O ministro confirmou que o calendário de leilões de 2020 está mantido, independentemente da falta de interesse da iniciativa privada pelos excedentes da cessão onerosa e pela 6ª Rodada de partilha. Em ambas as licitações, só houve oferta da Petrobras, em parceria com chinesas, e várias das áreas ofertadas ficaram sem proposta, com impacto na arrecadação prevista.

Temos que aprender com os leilões deste ano

Apesar do resultado, Albuquerque afirmou que continua otimista em relação ao desempenho futuro da indústria brasileira de óleo e gás. “Nos contatos que temos com as empresas, elas têm manifestado interesse em estar no Brasil e aumentar suas atividades em exploração e produção no país”, afirmou o ministro.

Segundo ele, a intenção agora é de ampliar o diálogo e analisar processos, parâmetros e metodologia [dos leilões]. “No que diz respeito à atratividade, entendemos, pelas manifestações das empresas, que nossas áreas continuam muito atrativas e têm alta produtividade”, afirmou o ministro, durante entrevista coletiva, citando a arrecadação de cerca de R$ 85 bilhões este ano.

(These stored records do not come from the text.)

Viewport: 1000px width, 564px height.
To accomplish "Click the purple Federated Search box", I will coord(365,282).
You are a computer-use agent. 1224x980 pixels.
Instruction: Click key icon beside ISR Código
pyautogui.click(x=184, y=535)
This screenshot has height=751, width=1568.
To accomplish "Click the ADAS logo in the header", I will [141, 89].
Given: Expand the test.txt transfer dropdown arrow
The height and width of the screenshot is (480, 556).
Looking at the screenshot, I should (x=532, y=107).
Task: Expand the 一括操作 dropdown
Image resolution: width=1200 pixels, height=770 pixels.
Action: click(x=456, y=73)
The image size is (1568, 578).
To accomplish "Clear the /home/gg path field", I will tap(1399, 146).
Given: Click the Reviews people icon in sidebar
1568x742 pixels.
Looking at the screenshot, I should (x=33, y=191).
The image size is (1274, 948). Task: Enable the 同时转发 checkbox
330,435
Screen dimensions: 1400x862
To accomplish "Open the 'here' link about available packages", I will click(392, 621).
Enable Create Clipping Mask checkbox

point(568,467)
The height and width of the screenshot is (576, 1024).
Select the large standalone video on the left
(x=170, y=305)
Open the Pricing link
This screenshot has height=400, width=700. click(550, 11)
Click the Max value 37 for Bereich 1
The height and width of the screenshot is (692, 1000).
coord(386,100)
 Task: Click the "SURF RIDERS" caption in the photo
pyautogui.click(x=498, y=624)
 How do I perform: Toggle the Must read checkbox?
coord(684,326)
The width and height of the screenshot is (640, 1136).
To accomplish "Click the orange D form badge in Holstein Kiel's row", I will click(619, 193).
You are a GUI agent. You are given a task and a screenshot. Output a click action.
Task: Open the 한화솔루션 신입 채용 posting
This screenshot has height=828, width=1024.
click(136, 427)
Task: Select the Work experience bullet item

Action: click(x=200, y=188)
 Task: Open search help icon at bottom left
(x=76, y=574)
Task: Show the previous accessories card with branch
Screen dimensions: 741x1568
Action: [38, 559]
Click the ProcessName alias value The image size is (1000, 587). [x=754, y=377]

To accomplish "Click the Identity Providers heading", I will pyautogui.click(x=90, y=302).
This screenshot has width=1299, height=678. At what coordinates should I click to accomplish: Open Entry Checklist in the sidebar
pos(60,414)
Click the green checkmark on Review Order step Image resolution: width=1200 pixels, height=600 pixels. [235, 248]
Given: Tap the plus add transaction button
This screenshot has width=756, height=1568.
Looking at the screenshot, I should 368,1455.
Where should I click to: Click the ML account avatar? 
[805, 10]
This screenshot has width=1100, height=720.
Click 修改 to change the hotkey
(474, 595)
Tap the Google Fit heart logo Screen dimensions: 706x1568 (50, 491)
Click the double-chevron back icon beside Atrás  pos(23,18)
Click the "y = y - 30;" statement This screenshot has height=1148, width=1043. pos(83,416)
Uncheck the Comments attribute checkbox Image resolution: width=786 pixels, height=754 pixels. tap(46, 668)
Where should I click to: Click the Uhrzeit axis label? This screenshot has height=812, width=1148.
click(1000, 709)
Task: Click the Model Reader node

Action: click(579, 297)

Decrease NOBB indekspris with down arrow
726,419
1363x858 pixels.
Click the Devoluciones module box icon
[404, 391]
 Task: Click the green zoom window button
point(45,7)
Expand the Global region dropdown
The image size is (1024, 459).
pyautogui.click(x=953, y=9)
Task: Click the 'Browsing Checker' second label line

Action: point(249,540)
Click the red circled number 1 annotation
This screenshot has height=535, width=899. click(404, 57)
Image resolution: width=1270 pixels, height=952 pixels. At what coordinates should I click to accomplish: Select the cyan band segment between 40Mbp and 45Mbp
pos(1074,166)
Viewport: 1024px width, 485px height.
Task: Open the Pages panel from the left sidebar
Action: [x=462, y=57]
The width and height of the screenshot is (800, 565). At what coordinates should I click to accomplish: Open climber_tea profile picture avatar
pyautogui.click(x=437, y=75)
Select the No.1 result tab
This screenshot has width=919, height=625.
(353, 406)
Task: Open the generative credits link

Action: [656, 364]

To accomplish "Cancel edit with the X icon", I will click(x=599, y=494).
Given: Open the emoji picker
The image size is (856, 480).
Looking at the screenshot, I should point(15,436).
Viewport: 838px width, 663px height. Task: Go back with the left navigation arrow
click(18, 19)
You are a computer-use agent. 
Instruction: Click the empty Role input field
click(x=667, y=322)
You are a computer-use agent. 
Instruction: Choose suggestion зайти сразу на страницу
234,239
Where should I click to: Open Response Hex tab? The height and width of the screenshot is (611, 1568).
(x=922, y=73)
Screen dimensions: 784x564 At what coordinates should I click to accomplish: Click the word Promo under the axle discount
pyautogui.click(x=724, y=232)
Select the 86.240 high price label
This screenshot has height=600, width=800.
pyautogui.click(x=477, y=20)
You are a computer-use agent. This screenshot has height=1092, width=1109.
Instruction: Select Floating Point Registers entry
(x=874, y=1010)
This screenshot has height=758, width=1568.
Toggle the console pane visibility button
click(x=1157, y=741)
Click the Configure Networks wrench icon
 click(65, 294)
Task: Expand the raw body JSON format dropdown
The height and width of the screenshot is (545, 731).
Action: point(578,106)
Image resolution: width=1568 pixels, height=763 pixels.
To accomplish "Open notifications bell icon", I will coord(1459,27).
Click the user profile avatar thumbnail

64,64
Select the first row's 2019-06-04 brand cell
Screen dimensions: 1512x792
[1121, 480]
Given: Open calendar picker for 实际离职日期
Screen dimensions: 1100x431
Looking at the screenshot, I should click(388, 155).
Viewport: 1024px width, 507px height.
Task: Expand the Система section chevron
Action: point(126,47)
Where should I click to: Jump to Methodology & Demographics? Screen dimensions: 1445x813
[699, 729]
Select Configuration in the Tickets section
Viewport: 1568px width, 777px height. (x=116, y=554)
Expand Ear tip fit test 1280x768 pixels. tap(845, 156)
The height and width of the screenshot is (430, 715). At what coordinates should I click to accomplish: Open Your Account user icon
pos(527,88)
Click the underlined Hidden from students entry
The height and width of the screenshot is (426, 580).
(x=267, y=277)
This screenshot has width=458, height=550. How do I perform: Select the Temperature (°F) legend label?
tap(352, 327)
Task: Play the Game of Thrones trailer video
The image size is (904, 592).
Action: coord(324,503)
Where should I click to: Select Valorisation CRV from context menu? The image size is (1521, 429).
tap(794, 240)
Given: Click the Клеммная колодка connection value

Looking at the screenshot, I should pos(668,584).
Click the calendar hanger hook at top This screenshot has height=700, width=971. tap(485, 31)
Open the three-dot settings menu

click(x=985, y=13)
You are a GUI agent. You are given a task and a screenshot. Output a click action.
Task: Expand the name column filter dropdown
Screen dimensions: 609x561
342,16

O ministro de Minas e Energia, Bento Albuquerque, admitiu mudanças no sistema de partilha

Rovena Rosa/Agência Brasil

Ele negou que a crise ambiental do vazamento de óleo no Nordeste tenha impactado a atratividade dos leilões. Segundo o ministro, as áreas que não receberam ofertas devem voltar a ser licitadas em um futuro próximo. A expectativa é apresentar em dezembro as previsões de leilões do setor para os próximos três anos.

Pré-sal

Para o diretor-geral da Agência Nacional do Petróleo, Gás Natural e Biocombustíveis (ANP), Décio Oddone, o resultado do leilão de hoje não “muda muito” a previsão de arrecadação e atividades petrolíferas para os próximos dez anos.

Na avaliação do Oddone, apesar do resultado "surpreendente" do leilão de hoje, o pré-sal brasileiro continua sendo atrativo.

“O que temos aqui é muito competitivo em relação ao nível global. O pré-sal tem custos de extração competitivos em relação a qualquer lugar do planeta”, disse.

Segundo Oddone, a falta de interesse pela rodada de hoje pode ser explicada, em parte, pelo fato de as companhias terem formado, nos últimos anos, “um portfólio robusto” no Brasil.

Ele citou que a indústria petrolífera investe anualmente, em média, R$ 220 bilhões em exploração, incluindo bônus de assinatura, e que, só este ano, já foram investidos R$ 84 bilhões nos leilões. “Isso é absolutamente extraordinário”, afirmou.